Я же слышала следующее толкование: эти зоны не отрезки реального пути, ведущего на вершину горы, а духовные этапы на пути ко все более и более чистому Знанию, к незримому, нематериальному Шудхе-Бадри.
Банерджи, брамин, сведущий в учениях своей религии, очевидно, знал эти версии. Мне не пристало их ему повторять.
Удрученный вид индуса навел меня на мысль, что он сожалеет о лелеемой им благой мечте, неоднократно разбивавшейся в ходе его предыдущих странствий и окончательно потерпевшей крах в Бадринате, в святилище его любимого божества, где он столкнулся лишь с неблаговидным поведением грубой толпы.
Какая жалость!
VII
Погоня за миражами на земле небезопасна, но насколько большему риску подвергаются те, кого фантазия побуждает странствовать в мирах, расположенных, как считается, за пределами наших естественных рубежей.
Дело не в том, что даже с обычной научной точки зрения можно всецело отрицать наличие явлений другого порядка, непохожих на те, временные рамки которых обозначены диапазоном наших органов восприятия. Вполне резонно верить в возможность увеличения наших физических и психических способностей, а также реальных способов расширения их диапазона, но прежде всего следует убедить нас в том, что все наши физические и психические исследования происходят в замкнутом пространстве нашей материальной и духовной сущности. Мы никогда не выходим за рамки своего «я». Мысли, ощущения, восприятие обусловлены материальной и духовной субстанцией, из которой мы состоим, и невозможно убежать от себя, а также убежать от окружающего мира, ибо этот мир не вне, а внутри нас.
Это избитые истины, но, наверное, такое маленькое вступление, предваряющее рассказ о попытках бегства из нашего обыденного мира, вполне уместно.
И вот я снова в одном из тех прелестных домов, которые англичане умели когда-то обустраивать в Азии. Такой привычный и благотворный уют британского home [89]оживал в жарком климате, среди пышной природы тропиков. Воины мистической неги нисходили на людей и окружающую атмосферу, и вы с наслаждением ощущали, как погружаетесь в блаженное спокойствие: полуоцепенение, полуэкстаз — то было неизъяснимое чувство.

########

Что требуется =>
**A)** Ответьте по отрывку о Бадринате:
(i) Кем был Банерджи?
(ii) Чем, согласно услышанному толкованию, являются зоны, если это не отрезки пути на вершину горы?
(iii) Где, по словам отрывка, находится окружающий мир?
**B)** Продолжите отрывок о Бадринате после его последней фразы.
Данные далее взяты из другого источника.

########

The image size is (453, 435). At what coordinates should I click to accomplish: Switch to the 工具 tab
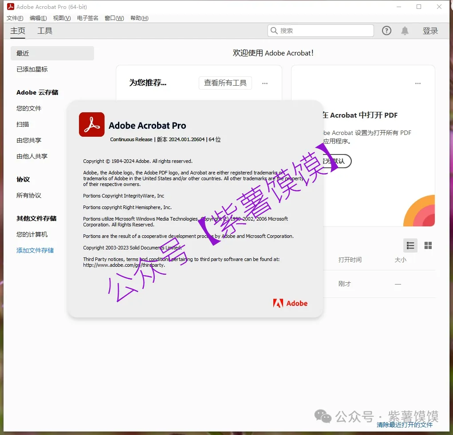(45, 31)

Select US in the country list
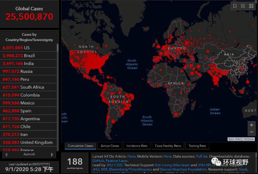(x=27, y=48)
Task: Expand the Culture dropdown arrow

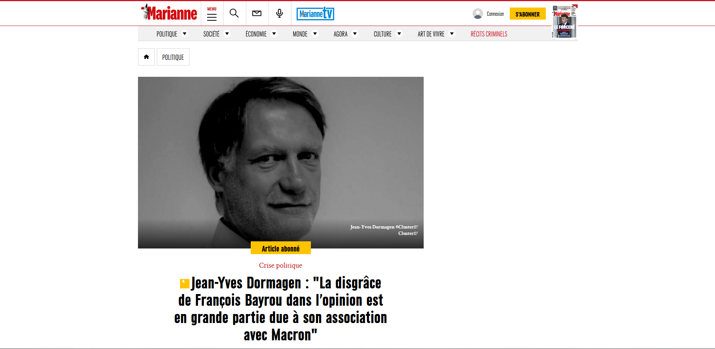Action: (x=399, y=34)
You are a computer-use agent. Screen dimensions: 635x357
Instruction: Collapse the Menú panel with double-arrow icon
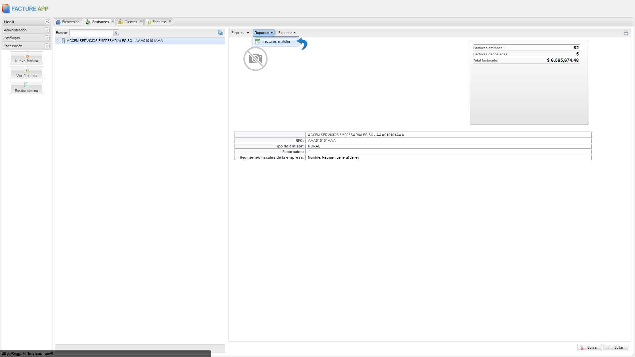[47, 22]
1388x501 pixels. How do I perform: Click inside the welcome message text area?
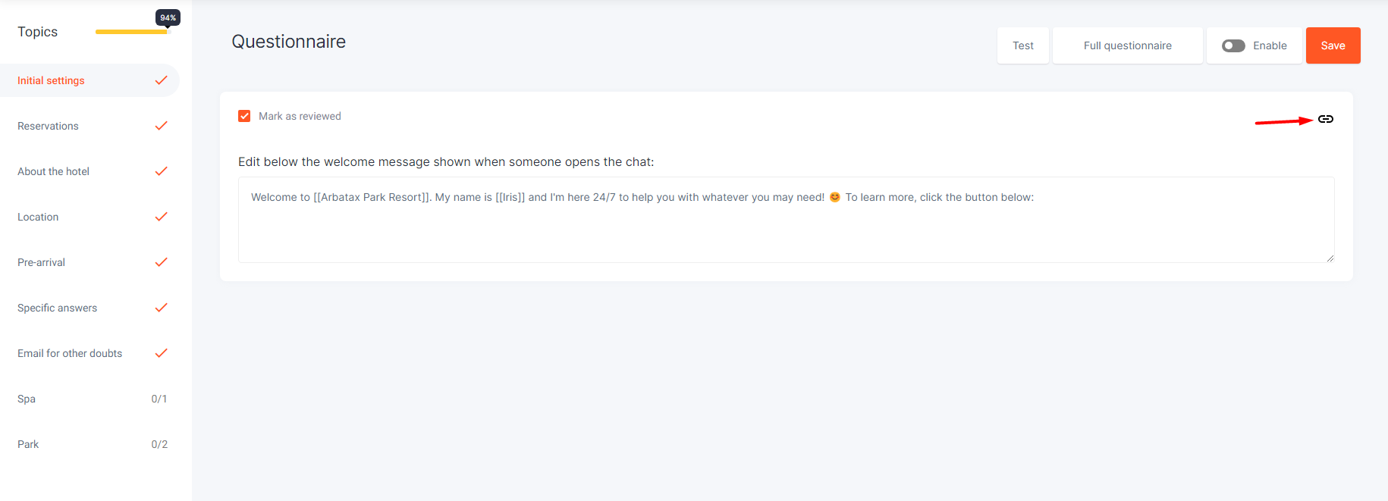click(x=786, y=220)
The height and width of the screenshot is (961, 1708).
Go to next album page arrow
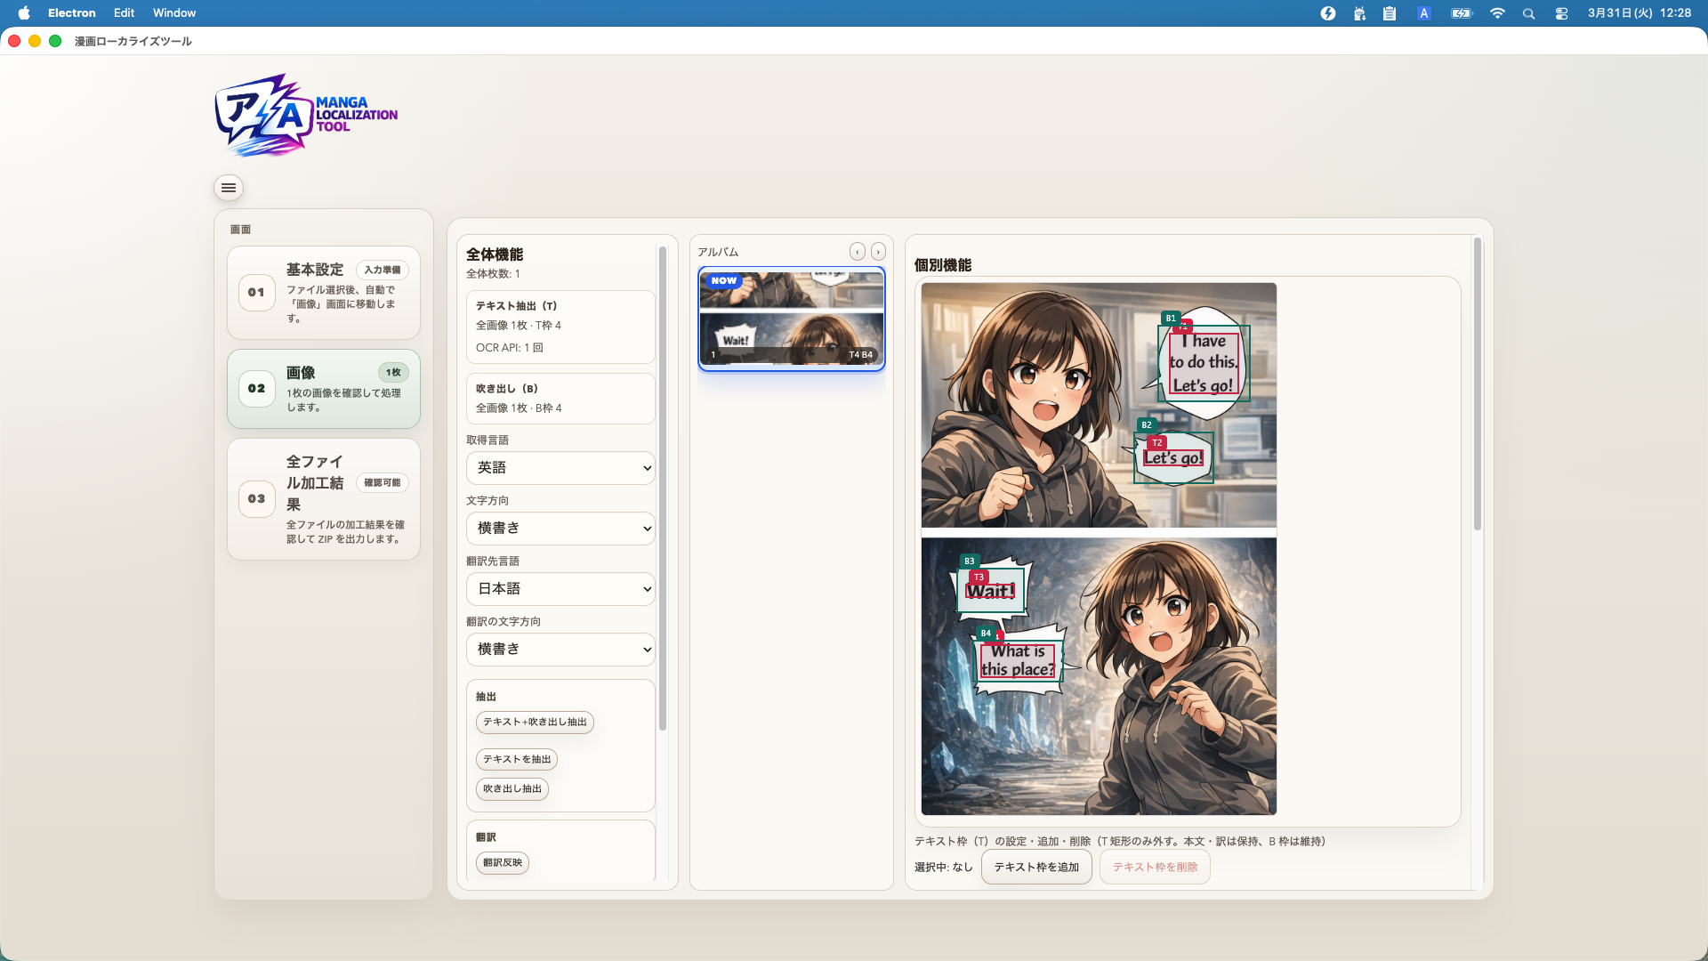[x=878, y=252]
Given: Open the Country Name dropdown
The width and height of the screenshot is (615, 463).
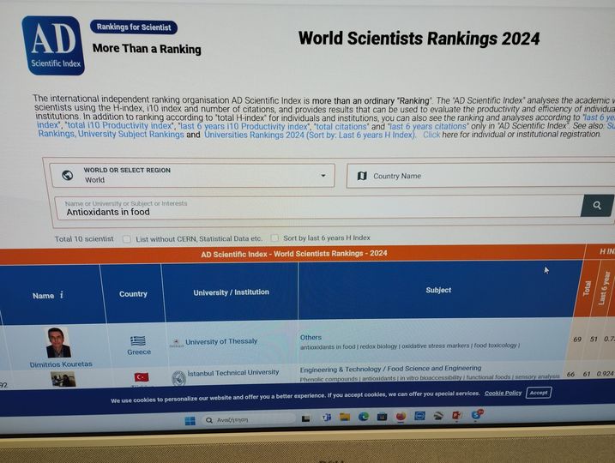Looking at the screenshot, I should [480, 176].
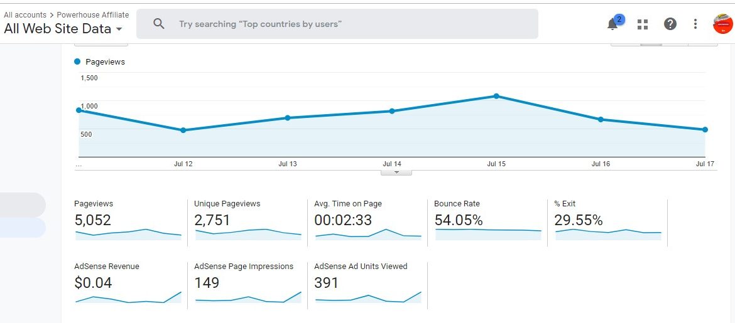This screenshot has width=735, height=323.
Task: Click the expander arrow below the chart
Action: [x=396, y=172]
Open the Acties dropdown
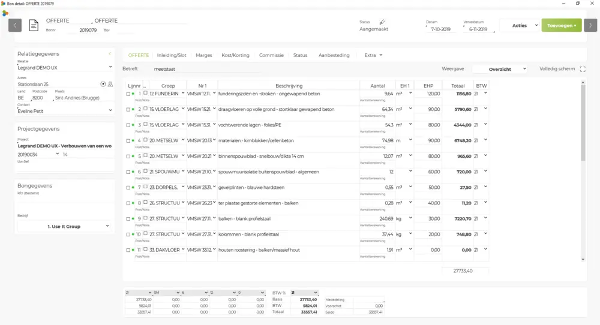 click(519, 25)
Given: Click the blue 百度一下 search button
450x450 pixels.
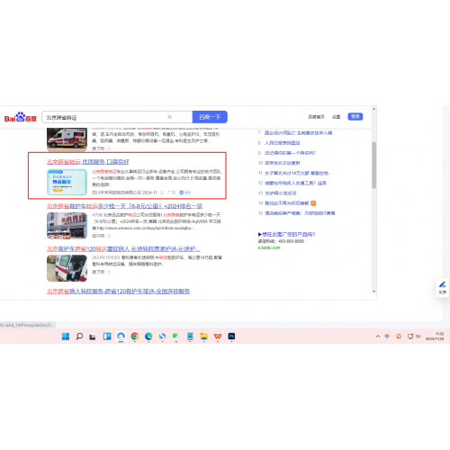Looking at the screenshot, I should 210,117.
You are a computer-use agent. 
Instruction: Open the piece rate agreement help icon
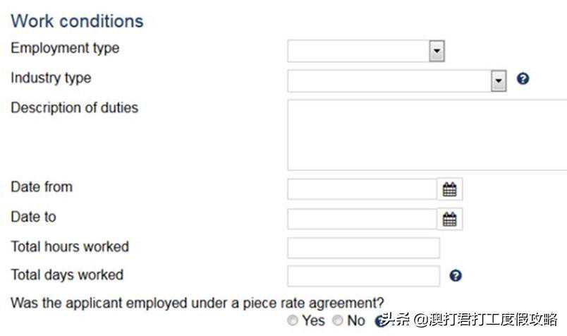click(x=379, y=320)
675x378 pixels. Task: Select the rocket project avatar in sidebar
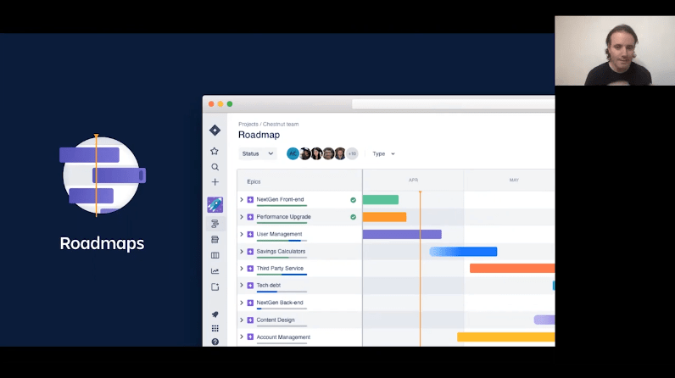pos(215,204)
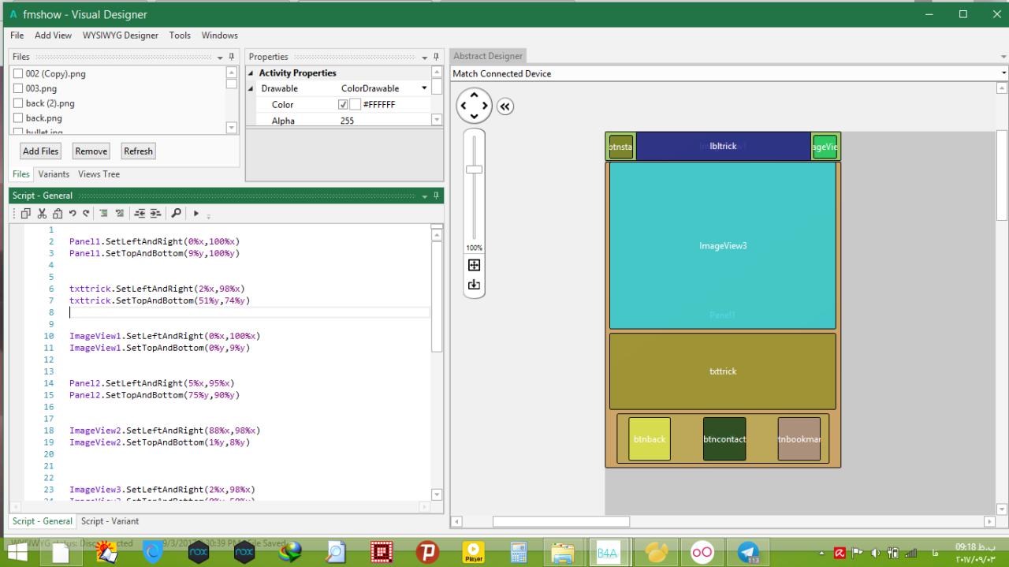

########

Ответы =>
**A)**
(i) Брамином, сведущим в учениях своей религии.
(ii) Духовными этапами на пути ко все более и более чистому Знанию, к незримому, нематериальному Шудхе-Бадри.
(iii) Не вне, а внутри нас.

**B)**
Однако на заднем плане картины собирались грозные силы, которым вскоре предстояло очистить индийскую землю и отбросить к морю дерзких млечхасов [90], посмевших высадиться на этот берег.
Это справедливо, правильно, но в то же время, наверное, немного жаль...
Подавали чай: high tea[91].
— Это заменит нам сегодня обед, — сказала мне хозяйка, — но я прикажу отнести в вашу комнату поднос с едой, чтобы вы могли поужинать. Мы рано ляжем спать, так как сегодня ночью отправимся в гости с компанией друзей. Учителя будут принимать нас в своем доме.
«Мы», — говорила хозяйка, и это означало: миссис Стэнли и еще две дамы, приехавшие к ней на несколько недель.
Я знала, о чем идет речь.
Настал день, когда, по словам миссис Стэнли, духовный учитель этих дам должен был сопровождать их в астральном теле на Великую Встречу, которую устраивали Наставники где-то в космосе; этот человек был одним из их учеников-посвященных. Избранного ученика звали Ларсеном, я видела его раньше в Англии.
Он был некрасив, с мрачным лицом и глазами кошки, выслеживающей добычу. Отталкивающая внешность отнюдь не помешала ему, как можно было бы подумать, обзавестись довольно многочисленной толпой поклонников из различных стран Европы и Америки. Будучи плодовитым писателем, Ларсен в своих книгах выдавал себя за оккультиста, которому доступны величайшие тайны Вселенной. Способ, благодаря которому автор снискал столь глубокую мудрость, не разглашался; он лишь туманно намекал, что это плод духовного развития на протяжении многочисленных воплощений как в этом мире, так и в других, более высоких мирах. Планеты не представляли для Ларсена загадку; он разбирался в их топографии, флоре, фауне, других особенностях и рассуждал об этом более уверенно, чем наши самые сведущие ученые. Этому человеку приписывали сомнительные нравы. Было ли сие пустой клеветой? Я не рискнула бы высказывать какое-либо мнение по этому поводу. Личная жизнь Ларсена абсолютно меня не волновала. Бросалось в глаза его показное презрение и даже отвращение к женщинам. Тем не менее многие из них восторгались Ларсеном и жаждали его духовной опеки. Эта опека сводилась к раздаче книг и брошюр, в том числе секретных и распределявшихся среди узкого круга избранных; Ларсен выяснял — как правило, заочно, с помощью специальной анкеты, — способны ли неофиты занять достойное место среди донельзя доверчивых овец его стада. Ради просвещения своих подопечных учитель, много разъезжавший по свету, время от времени собирал их в различных странах и устраивал занятия смешанного характера: конференции, лекции и ритуальные действа. Ученики сидели сосредоточенно, со сложенными на восточный манер руками, внимая как откровению словам, которые медленно изрекал оратор.
Чтобы уберечь места собраний от всяческой заразы, принимались особые меры предосторожности: мало того, что исключалось наличие в воздухе зловонных запахов и резких вибраций, так еще и требовалась безупречная оккультная атмосфера, к которой столь чувствительна человеческая аура. Аура, объяснял Ларсен, это невидимая субстанция, окружающая физические тела, увеличивающая их размеры, а также расширяющая область наших ощущений и восприятия.
Разумеется, поучал Ларсен, посвященный знает, как пройти через любую среду, не подцепив заразы... и все же... однако...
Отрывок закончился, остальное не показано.